DIRECTIVE — Reproduce every one of the following records verbatim, line for line, without altering any character.

RAW DATA —
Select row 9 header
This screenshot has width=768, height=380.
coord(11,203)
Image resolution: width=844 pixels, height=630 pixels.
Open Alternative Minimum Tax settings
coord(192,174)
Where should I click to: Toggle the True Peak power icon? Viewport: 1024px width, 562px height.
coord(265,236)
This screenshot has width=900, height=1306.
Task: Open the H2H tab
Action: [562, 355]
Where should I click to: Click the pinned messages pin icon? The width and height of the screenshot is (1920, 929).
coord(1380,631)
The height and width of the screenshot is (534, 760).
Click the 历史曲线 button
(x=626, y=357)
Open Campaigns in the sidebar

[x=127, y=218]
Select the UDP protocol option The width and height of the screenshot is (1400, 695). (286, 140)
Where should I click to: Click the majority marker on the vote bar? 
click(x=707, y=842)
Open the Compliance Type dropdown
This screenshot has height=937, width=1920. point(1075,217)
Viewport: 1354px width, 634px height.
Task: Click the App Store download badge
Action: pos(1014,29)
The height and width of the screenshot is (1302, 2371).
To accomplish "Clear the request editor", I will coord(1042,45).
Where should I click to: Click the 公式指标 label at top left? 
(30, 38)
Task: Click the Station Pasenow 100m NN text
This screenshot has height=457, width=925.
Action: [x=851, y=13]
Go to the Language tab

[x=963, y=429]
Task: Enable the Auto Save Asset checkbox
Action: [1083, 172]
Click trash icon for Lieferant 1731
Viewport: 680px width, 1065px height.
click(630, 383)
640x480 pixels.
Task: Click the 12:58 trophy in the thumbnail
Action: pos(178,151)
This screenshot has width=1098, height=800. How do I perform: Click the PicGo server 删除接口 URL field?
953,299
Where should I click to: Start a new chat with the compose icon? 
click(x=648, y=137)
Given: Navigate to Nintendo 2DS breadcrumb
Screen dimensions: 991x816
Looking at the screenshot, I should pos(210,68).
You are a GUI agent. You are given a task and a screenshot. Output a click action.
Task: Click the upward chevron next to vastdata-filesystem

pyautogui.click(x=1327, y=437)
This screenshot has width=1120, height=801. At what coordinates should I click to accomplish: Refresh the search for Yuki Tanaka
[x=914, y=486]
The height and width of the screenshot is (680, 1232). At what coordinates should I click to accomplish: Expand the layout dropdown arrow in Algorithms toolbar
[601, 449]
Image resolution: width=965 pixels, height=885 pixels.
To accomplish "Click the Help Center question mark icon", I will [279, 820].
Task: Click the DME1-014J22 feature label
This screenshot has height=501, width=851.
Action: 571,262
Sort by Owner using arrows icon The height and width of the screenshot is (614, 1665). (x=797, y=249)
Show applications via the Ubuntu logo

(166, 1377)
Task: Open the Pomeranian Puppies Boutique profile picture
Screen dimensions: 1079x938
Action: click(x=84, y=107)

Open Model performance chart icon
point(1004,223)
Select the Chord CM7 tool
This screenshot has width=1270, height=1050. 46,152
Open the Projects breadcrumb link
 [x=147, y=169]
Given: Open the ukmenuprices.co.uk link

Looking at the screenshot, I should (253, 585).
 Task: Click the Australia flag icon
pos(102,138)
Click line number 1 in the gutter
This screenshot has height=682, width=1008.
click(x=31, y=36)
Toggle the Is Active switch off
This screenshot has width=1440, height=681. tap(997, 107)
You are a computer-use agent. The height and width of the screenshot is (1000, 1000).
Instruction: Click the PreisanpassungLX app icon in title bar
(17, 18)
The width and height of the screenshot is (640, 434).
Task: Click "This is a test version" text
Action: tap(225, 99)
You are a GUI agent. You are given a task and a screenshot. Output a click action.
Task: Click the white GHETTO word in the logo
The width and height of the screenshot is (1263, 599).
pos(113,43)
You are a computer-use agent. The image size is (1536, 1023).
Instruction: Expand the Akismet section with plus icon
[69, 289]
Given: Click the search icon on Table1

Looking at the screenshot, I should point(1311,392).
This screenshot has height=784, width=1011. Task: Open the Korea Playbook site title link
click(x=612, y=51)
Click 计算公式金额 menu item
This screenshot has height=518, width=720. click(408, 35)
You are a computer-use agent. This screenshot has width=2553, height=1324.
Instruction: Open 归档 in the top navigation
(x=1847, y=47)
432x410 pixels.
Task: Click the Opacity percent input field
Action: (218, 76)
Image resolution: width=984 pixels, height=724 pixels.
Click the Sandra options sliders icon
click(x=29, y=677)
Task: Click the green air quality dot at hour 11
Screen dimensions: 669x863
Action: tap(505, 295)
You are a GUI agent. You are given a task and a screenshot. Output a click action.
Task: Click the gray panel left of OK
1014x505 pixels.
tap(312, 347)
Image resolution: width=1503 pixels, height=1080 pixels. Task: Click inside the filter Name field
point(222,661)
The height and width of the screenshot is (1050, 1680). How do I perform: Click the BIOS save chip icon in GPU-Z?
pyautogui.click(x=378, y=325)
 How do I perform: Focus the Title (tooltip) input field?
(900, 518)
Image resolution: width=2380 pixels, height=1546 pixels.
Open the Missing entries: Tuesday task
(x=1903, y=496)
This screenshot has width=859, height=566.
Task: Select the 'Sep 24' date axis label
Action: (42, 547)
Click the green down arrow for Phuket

ANSWER TO THIS PROBLEM —
Select row 9 header
This screenshot has width=768, height=380.
coord(11,203)
Image resolution: width=844 pixels, height=630 pixels.
Open Alternative Minimum Tax settings
coord(192,174)
Where should I click to: Toggle the True Peak power icon? Viewport: 1024px width, 562px height.
coord(265,236)
This screenshot has width=900, height=1306.
Task: Open the H2H tab
Action: [562, 355]
Where should I click to: Click the pinned messages pin icon? The width and height of the screenshot is (1920, 929).
coord(1380,631)
The height and width of the screenshot is (534, 760).
Click the 历史曲线 button
(x=626, y=357)
Open Campaigns in the sidebar

[x=127, y=218]
Select the UDP protocol option The width and height of the screenshot is (1400, 695). (286, 140)
Where should I click to: Click the majority marker on the vote bar? 
click(x=707, y=842)
Open the Compliance Type dropdown
This screenshot has height=937, width=1920. point(1075,217)
Viewport: 1354px width, 634px height.
Task: Click the App Store download badge
Action: pos(1014,29)
The height and width of the screenshot is (1302, 2371).
To accomplish "Clear the request editor", I will coord(1042,45).
Where should I click to: Click the 公式指标 label at top left? 
(30, 38)
Task: Click the Station Pasenow 100m NN text
This screenshot has height=457, width=925.
Action: [x=851, y=13]
Go to the Language tab

[x=963, y=429]
Task: Enable the Auto Save Asset checkbox
Action: [1083, 172]
Click trash icon for Lieferant 1731
Viewport: 680px width, 1065px height.
click(630, 383)
640x480 pixels.
Task: Click the 12:58 trophy in the thumbnail
Action: pos(178,151)
This screenshot has width=1098, height=800. How do I perform: Click the PicGo server 删除接口 URL field?
953,299
Where should I click to: Start a new chat with the compose icon? 
click(x=648, y=137)
Given: Navigate to Nintendo 2DS breadcrumb
Screen dimensions: 991x816
Looking at the screenshot, I should pos(210,68).
You are a GUI agent. You are given a task and a screenshot. Output a click action.
Task: Click the upward chevron next to vastdata-filesystem

pyautogui.click(x=1327, y=437)
This screenshot has width=1120, height=801. At what coordinates should I click to accomplish: Refresh the search for Yuki Tanaka
[x=914, y=486]
The height and width of the screenshot is (680, 1232). At what coordinates should I click to accomplish: Expand the layout dropdown arrow in Algorithms toolbar
[601, 449]
Image resolution: width=965 pixels, height=885 pixels.
To accomplish "Click the Help Center question mark icon", I will [279, 820].
Task: Click the DME1-014J22 feature label
This screenshot has height=501, width=851.
Action: 571,262
Sort by Owner using arrows icon The height and width of the screenshot is (614, 1665). (x=797, y=249)
Show applications via the Ubuntu logo

(166, 1377)
Task: Open the Pomeranian Puppies Boutique profile picture
Screen dimensions: 1079x938
Action: click(x=84, y=107)

Open Model performance chart icon
point(1004,223)
Select the Chord CM7 tool
This screenshot has width=1270, height=1050. 46,152
Open the Projects breadcrumb link
 [x=147, y=169]
Given: Open the ukmenuprices.co.uk link

Looking at the screenshot, I should (253, 585).
 Task: Click the Australia flag icon
pos(102,138)
Click line number 1 in the gutter
This screenshot has height=682, width=1008.
click(x=31, y=36)
Toggle the Is Active switch off
This screenshot has width=1440, height=681. tap(997, 107)
You are a computer-use agent. The height and width of the screenshot is (1000, 1000).
Instruction: Click the PreisanpassungLX app icon in title bar
(17, 18)
The width and height of the screenshot is (640, 434).
Task: Click "This is a test version" text
Action: tap(225, 99)
You are a GUI agent. You are given a task and a screenshot. Output a click action.
Task: Click the white GHETTO word in the logo
The width and height of the screenshot is (1263, 599).
pos(113,43)
You are a computer-use agent. The image size is (1536, 1023).
Instruction: Expand the Akismet section with plus icon
[69, 289]
Given: Click the search icon on Table1

Looking at the screenshot, I should point(1311,392).
This screenshot has height=784, width=1011. Task: Open the Korea Playbook site title link
click(x=612, y=51)
Click 计算公式金额 menu item
This screenshot has height=518, width=720. click(408, 35)
You are a computer-use agent. This screenshot has width=2553, height=1324.
Instruction: Open 归档 in the top navigation
(x=1847, y=47)
432x410 pixels.
Task: Click the Opacity percent input field
Action: (218, 76)
Image resolution: width=984 pixels, height=724 pixels.
Click the Sandra options sliders icon
click(x=29, y=677)
Task: Click the green air quality dot at hour 11
Screen dimensions: 669x863
Action: tap(505, 295)
You are a GUI agent. You are given a task and a screenshot. Output a click action.
Task: Click the gray panel left of OK
1014x505 pixels.
tap(312, 347)
Image resolution: width=1503 pixels, height=1080 pixels. Task: Click inside the filter Name field
point(222,661)
The height and width of the screenshot is (1050, 1680). How do I perform: Click the BIOS save chip icon in GPU-Z?
pyautogui.click(x=378, y=325)
 How do I perform: Focus the Title (tooltip) input field?
(900, 518)
Image resolution: width=2380 pixels, height=1546 pixels.
Open the Missing entries: Tuesday task
(x=1903, y=496)
This screenshot has width=859, height=566.
Task: Select the 'Sep 24' date axis label
Action: (42, 547)
Click the green down arrow for Phuket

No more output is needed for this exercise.